Che fine ha fatto Davide Valsecchi (Ansa) Reportmotori.it
L’automobilismo italiano ha promosso nel nuovo millennio dei talenti che poi non sono riusciti a sbocciare in F1. Ripercorriamo il cammino di Davide Valsecchi.
I piloti italiani non sono tra i più fortunati, spesso sottovalutati, nonostante il background di alto profilo. L’ex campione della GP2, Davide Valsecchi, ha sempre sognato di correre in F1 e lo avrebbe meritato. Il circus lo ha toccato nelle vesti di report per l’emittente televisiva Sky Sport. Non è l’unico che ha dovuto rinunciare al sogno di diventare un top driver nella massima categoria del Motorsport.

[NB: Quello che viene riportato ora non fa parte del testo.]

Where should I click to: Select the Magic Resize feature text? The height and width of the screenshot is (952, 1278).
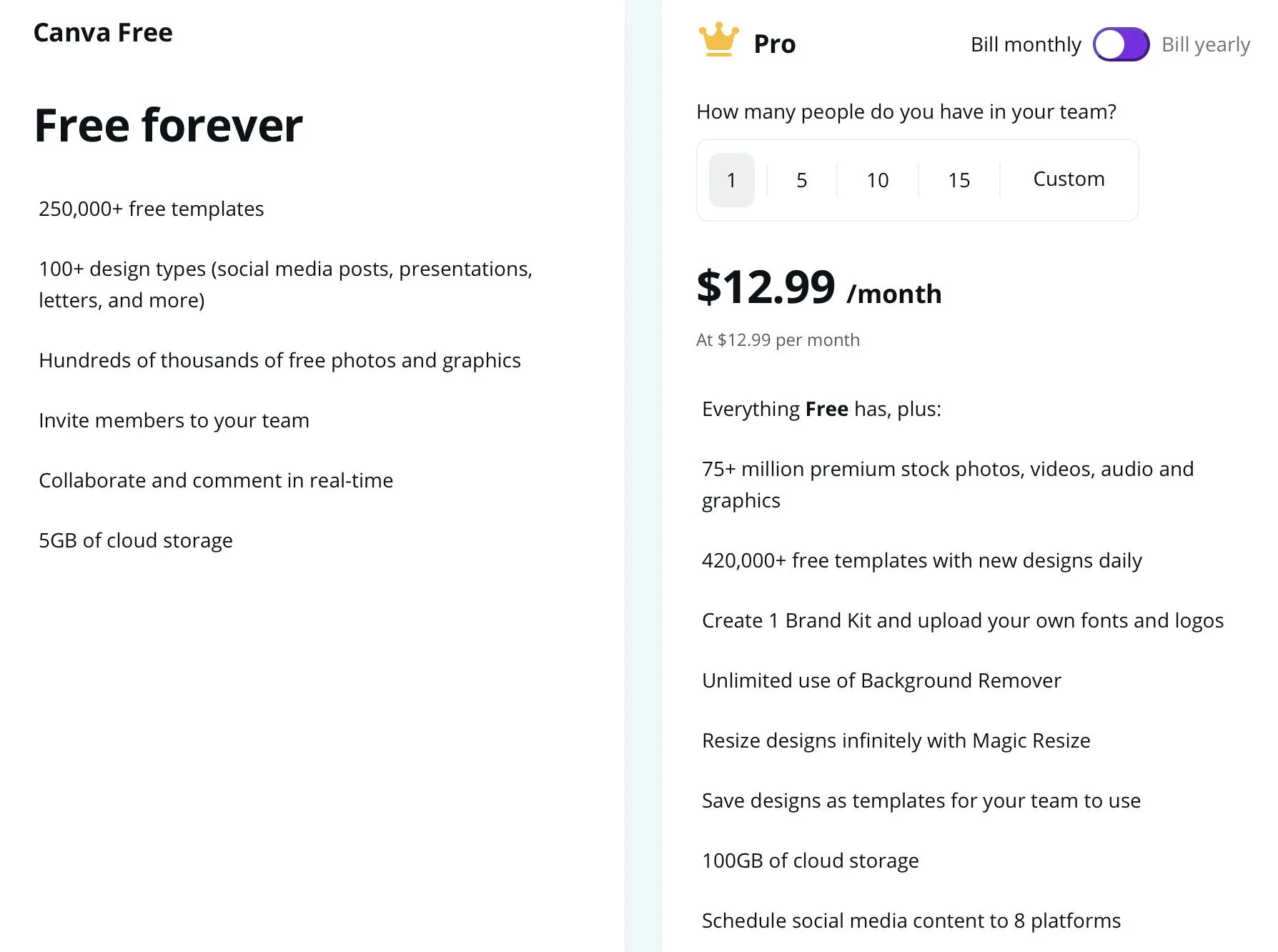[x=896, y=740]
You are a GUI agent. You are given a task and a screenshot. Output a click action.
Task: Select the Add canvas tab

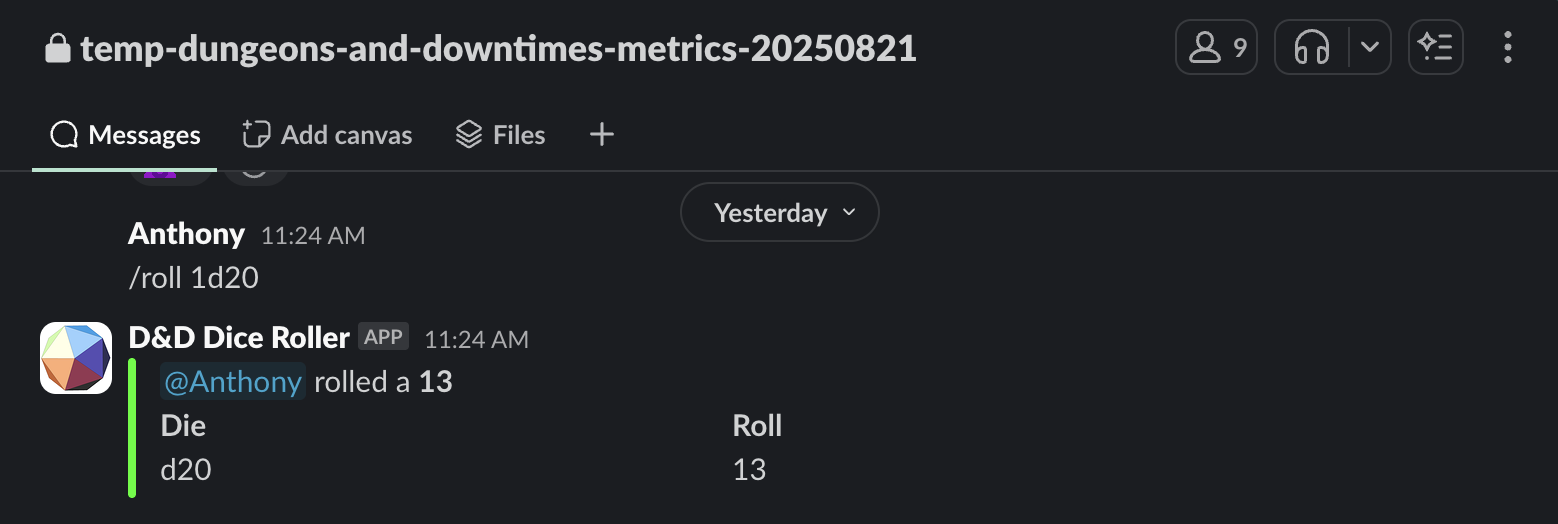[x=327, y=135]
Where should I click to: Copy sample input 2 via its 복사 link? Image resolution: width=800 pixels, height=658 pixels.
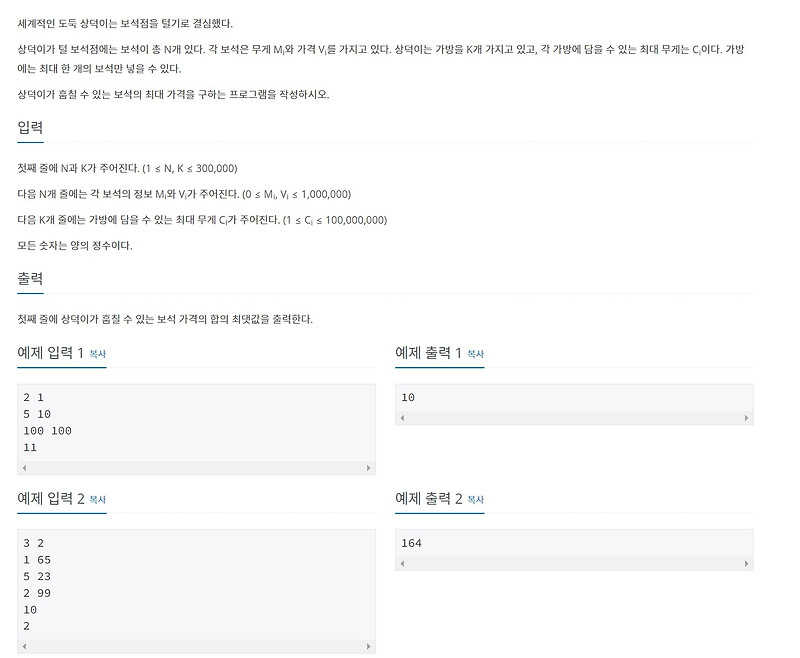pyautogui.click(x=93, y=500)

Il nativo di Erba è cresciuto a Eupilio, in provincia di Como, sviluppando una passione sfrenata per i motori sin da bambino. Davide cominciò a correre sui kart e sulle prime monoposto nel 2003, partecipando alle competizioni della Formula Renault fino al 2007. Prese parte alla Formula Renault italiana e alla Eurocup Formula Renault, per poi gareggiare alla World Series by Renault nel 2006.
Nel 2007 arrivò il primo trionfo a livello internazionale, riuscendo a fare esperienza anche in eventi di Formula 3 italiana e tedesca. Corse GP2 Asia Series con il team Durango. Nel 2008, in graduatoria, non andò oltre l’ottava posizione che gli garantì la partecipazione alla GP2 Series. Lottò stabilmente per la parte alta della classifica, diventando lo sfortunato protagonista di un pericoloso crash a Istanbul. Sul tracciato turco, in una staccata al limite, l’impianto frenante dell’auto non funzionò e il driver terminò la corsa contro le barriere di protezione.

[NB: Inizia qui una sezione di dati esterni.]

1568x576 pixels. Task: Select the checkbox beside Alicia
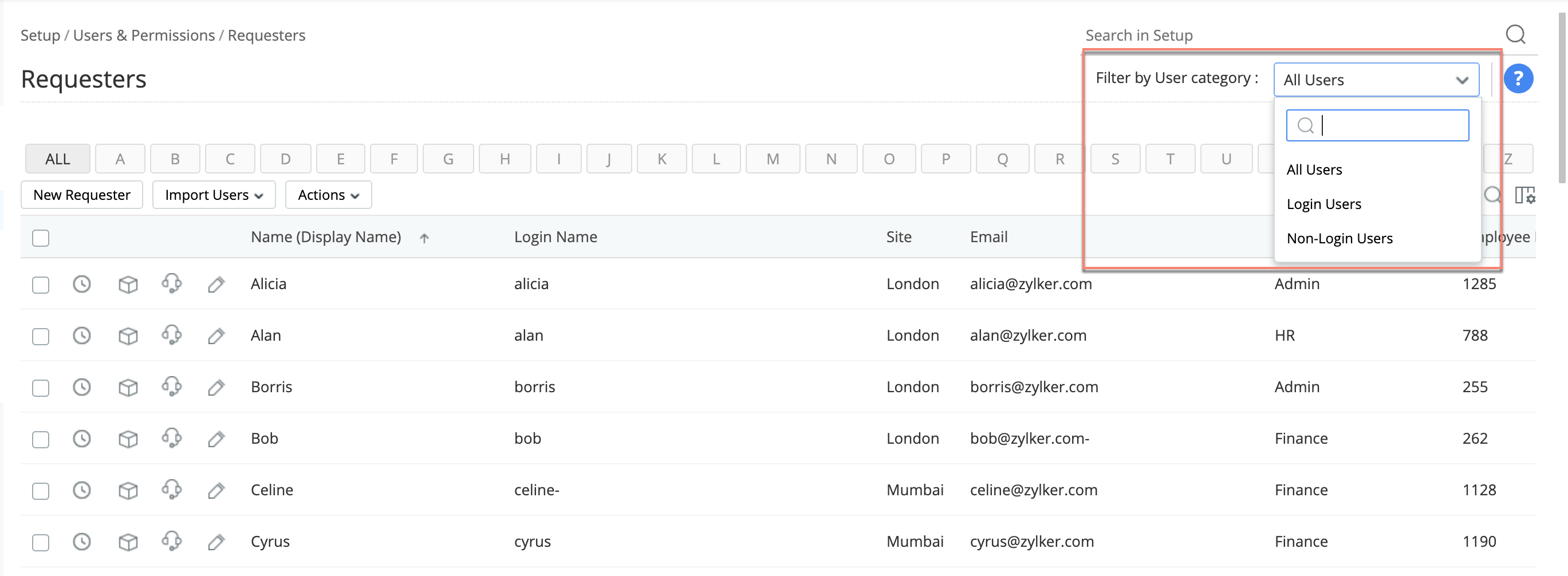pyautogui.click(x=41, y=285)
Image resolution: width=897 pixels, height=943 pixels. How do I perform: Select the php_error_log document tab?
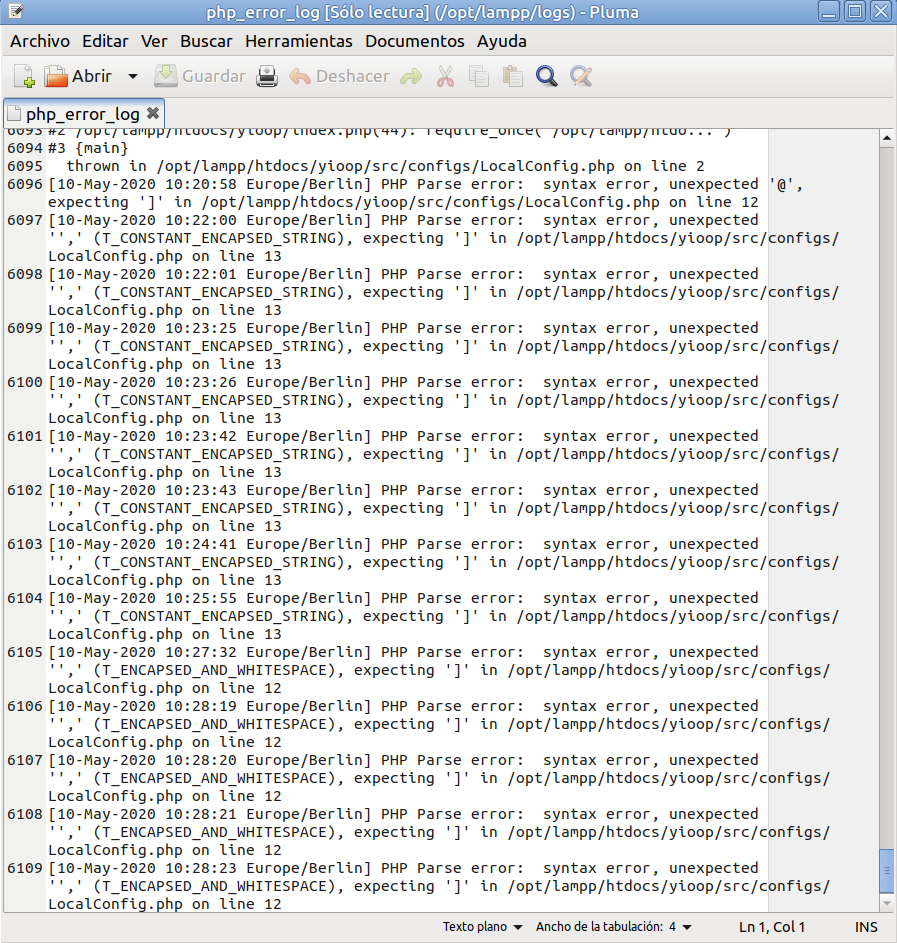pyautogui.click(x=82, y=114)
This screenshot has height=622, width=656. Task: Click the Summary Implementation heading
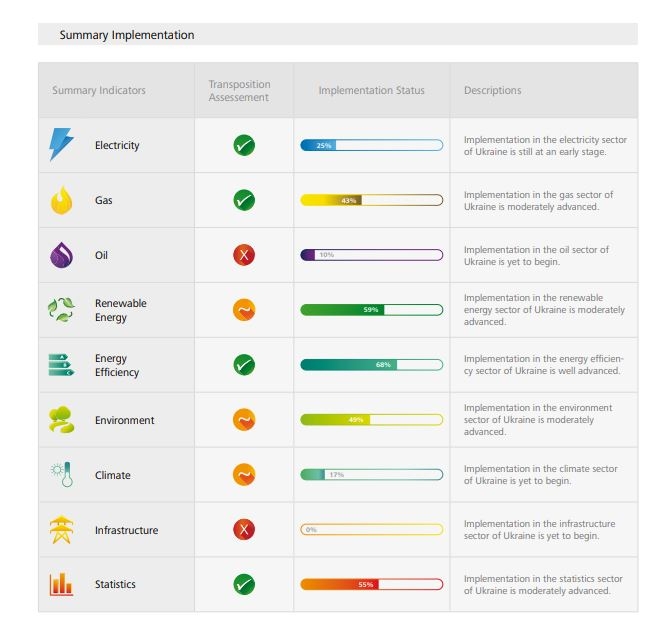point(127,35)
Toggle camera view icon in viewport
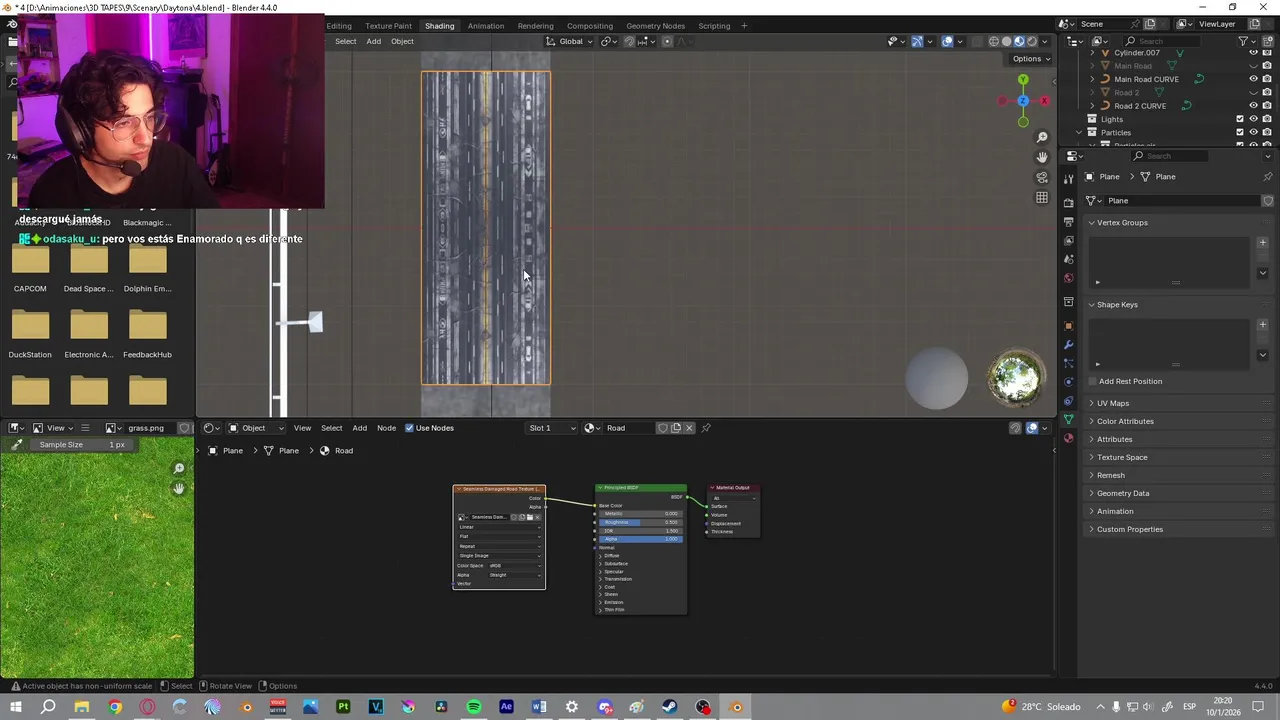Image resolution: width=1280 pixels, height=720 pixels. coord(1042,177)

Dopo l’incidente il pilota compromise la sua prima annata, ma tornò più agguerrito che mai. Il passaggio all’iSport International fu importante nella sfida asiatica, conquistando tre round e calcando tre volte il podio. Il driver italiano fu in grado di vincere il titolo con tre corse di anticipo. Valsecchi decise di continuare la sua avventura in GP2 Series.

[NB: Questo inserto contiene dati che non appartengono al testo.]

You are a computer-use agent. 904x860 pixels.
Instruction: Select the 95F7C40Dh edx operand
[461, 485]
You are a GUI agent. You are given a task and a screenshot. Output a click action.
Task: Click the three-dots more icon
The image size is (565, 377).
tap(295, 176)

Nel 2010, sul tracciato di Abu Dhabi, Valsecchi provò per la prima volta in un test una HRT. Nel 2011 fu ingaggiato come collaudatore della Lotus. Nel team inglese partecipò alla prima sessione di prove libere del Gran Premio della Malesia, dove guidò la monoposto di Heikki Kovalainen. Nel 2012 arrivò l’occasione con DAMS. Riuscì a battere il brasiliano Luiz Razia, laureandosi matematicamente campione al termine di Gara 1 a Singapore. A quel punto si sarebbero dovute spalancare le porte della F1 nel team Lotus, ma non si crearono le giuste condizioni per mancanza di fondi. Per anni è diventato l’opinionista per Sky Sport e, insieme a Guido Meda e Joe Bastianich, protagonista anche della trasmissione Top Gear Italia.